> [BRIEF]: Reproduce the records below verbatim, starting at the line containing "This screenshot has height=412, width=515." and ending with the line containing "Follow the FC Bayern breadcrumb link", that last line included.

> [DATASET RECORDS]:
|---|

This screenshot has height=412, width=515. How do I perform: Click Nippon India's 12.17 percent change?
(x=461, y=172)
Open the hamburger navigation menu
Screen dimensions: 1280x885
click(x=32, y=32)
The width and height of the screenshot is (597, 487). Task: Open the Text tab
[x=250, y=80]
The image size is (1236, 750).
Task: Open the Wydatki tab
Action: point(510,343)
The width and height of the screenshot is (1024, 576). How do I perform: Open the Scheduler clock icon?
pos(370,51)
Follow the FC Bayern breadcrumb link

|---|

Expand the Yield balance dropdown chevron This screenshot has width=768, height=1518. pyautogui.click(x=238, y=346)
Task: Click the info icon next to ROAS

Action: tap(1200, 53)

|---|

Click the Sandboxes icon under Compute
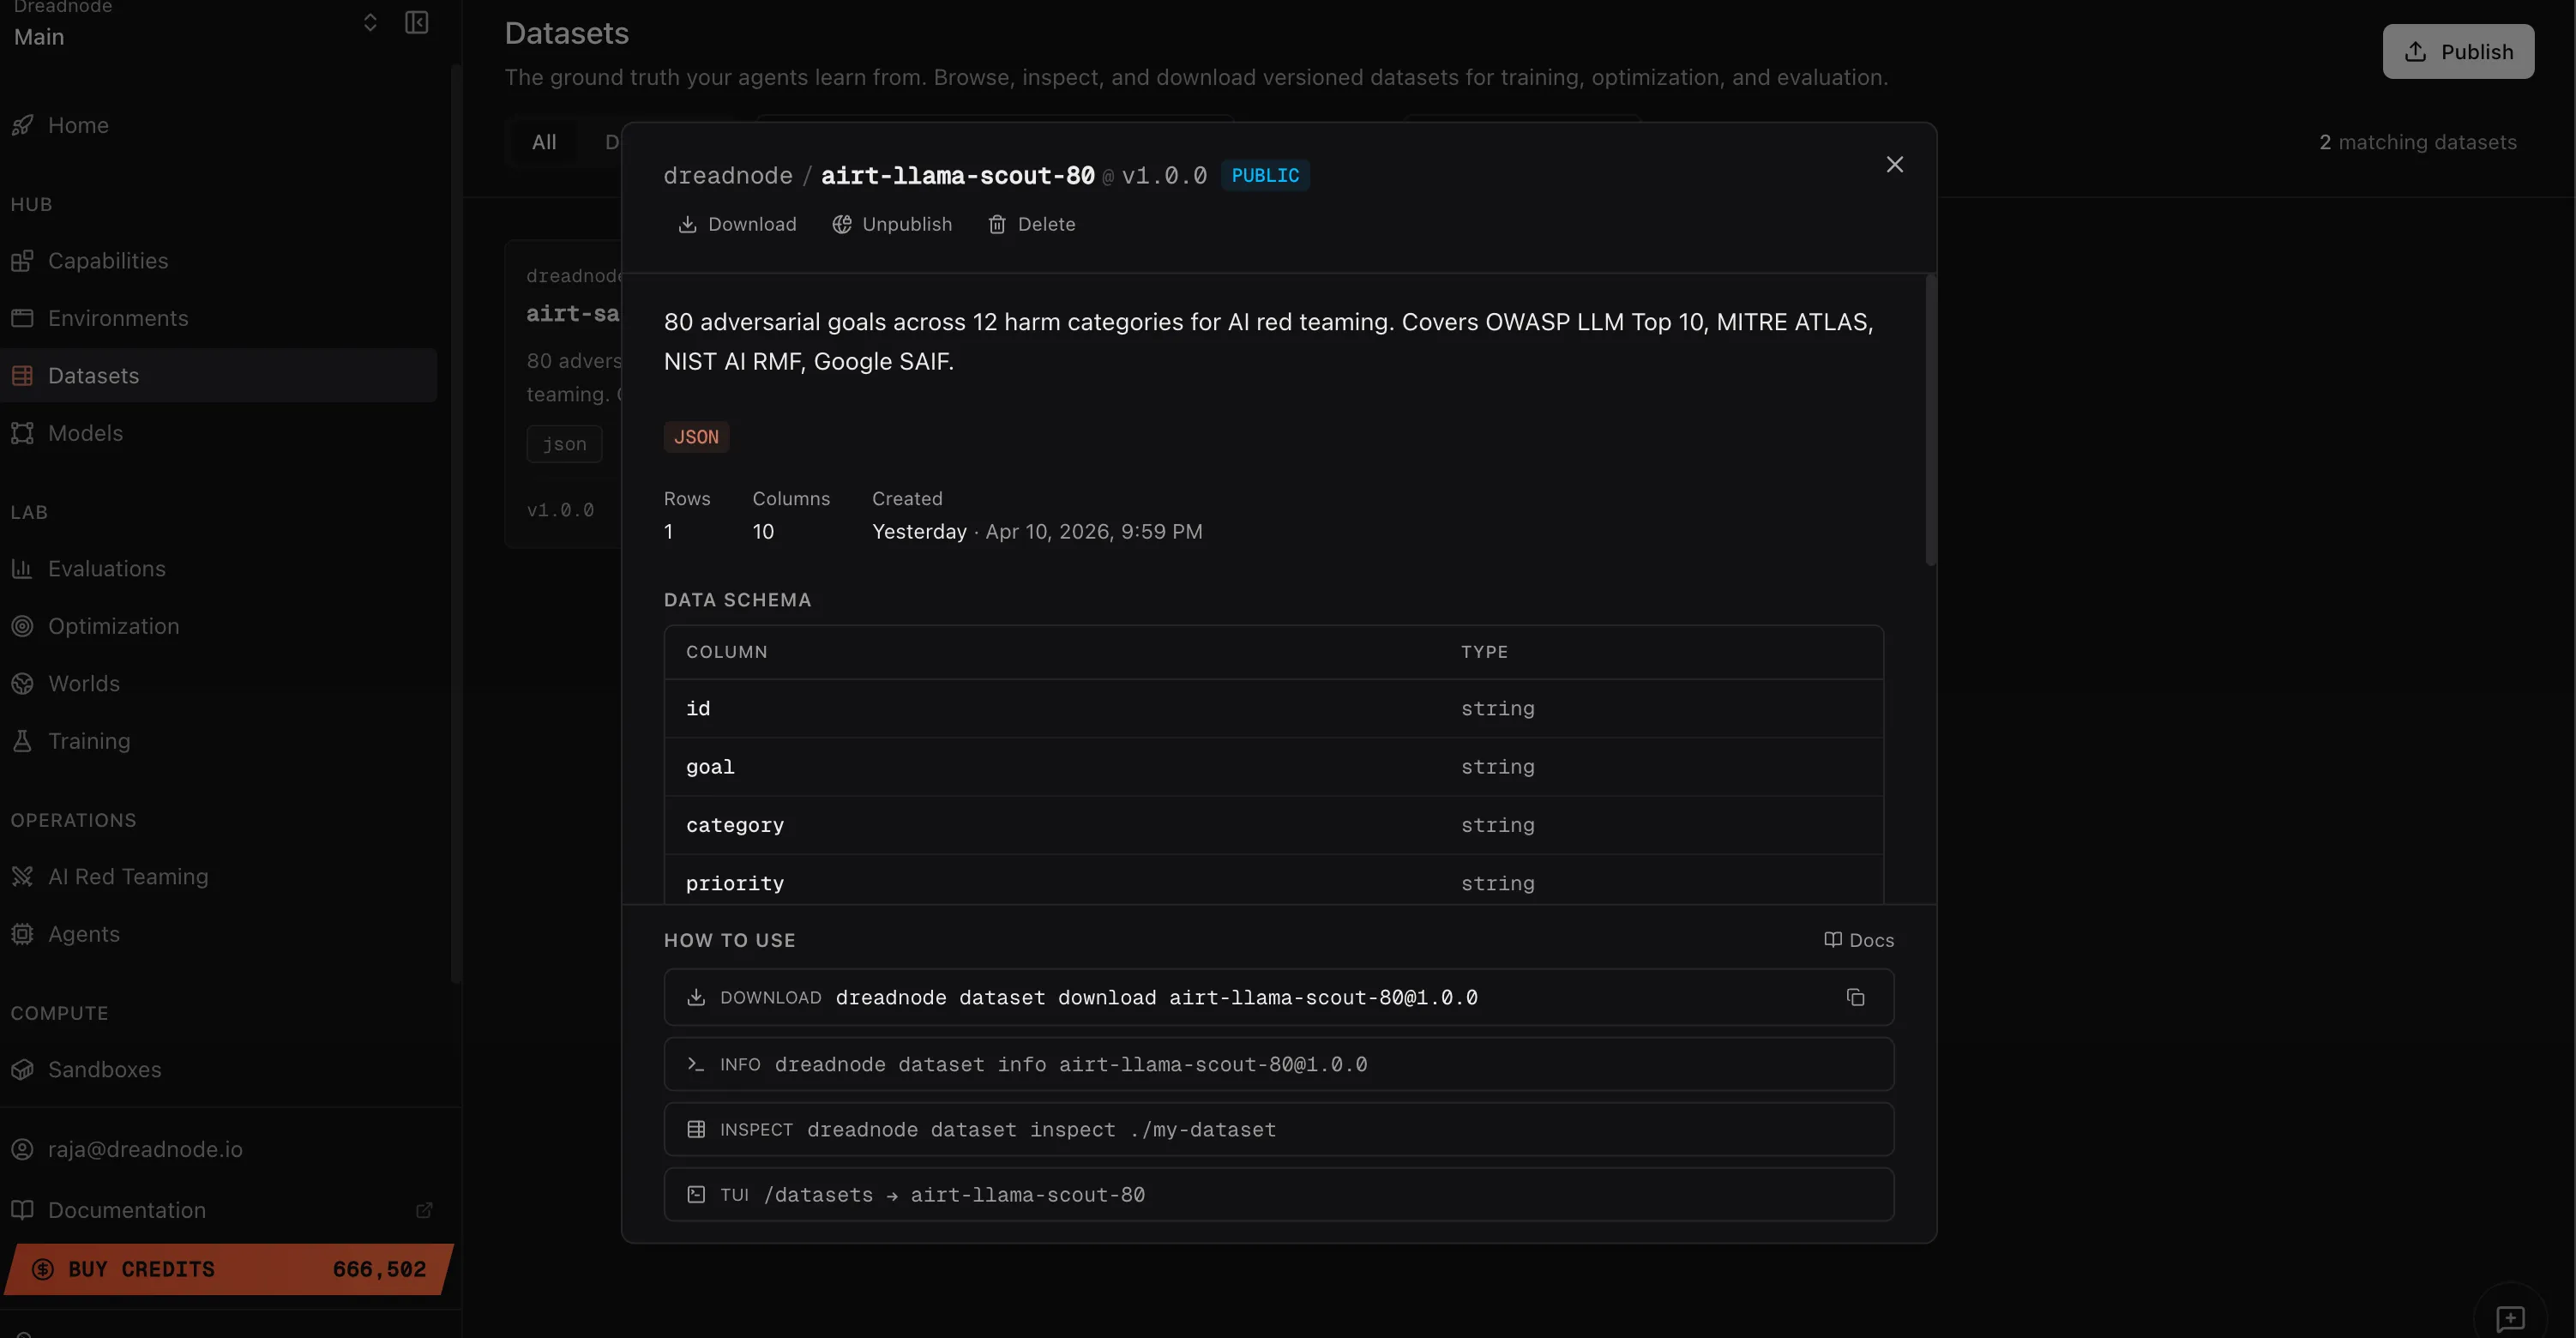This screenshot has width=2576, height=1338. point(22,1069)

|---|

> [CORRECT ANSWER]:
This screenshot has height=412, width=515. How do I perform: Click Nippon India's 12.17 percent change?
(x=461, y=172)
Open the hamburger navigation menu
Screen dimensions: 1280x885
click(x=32, y=32)
The width and height of the screenshot is (597, 487). Task: Open the Text tab
[x=250, y=80]
The image size is (1236, 750).
Task: Open the Wydatki tab
Action: point(510,343)
The width and height of the screenshot is (1024, 576). How do I perform: Open the Scheduler clock icon?
pos(370,51)
Follow the FC Bayern breadcrumb link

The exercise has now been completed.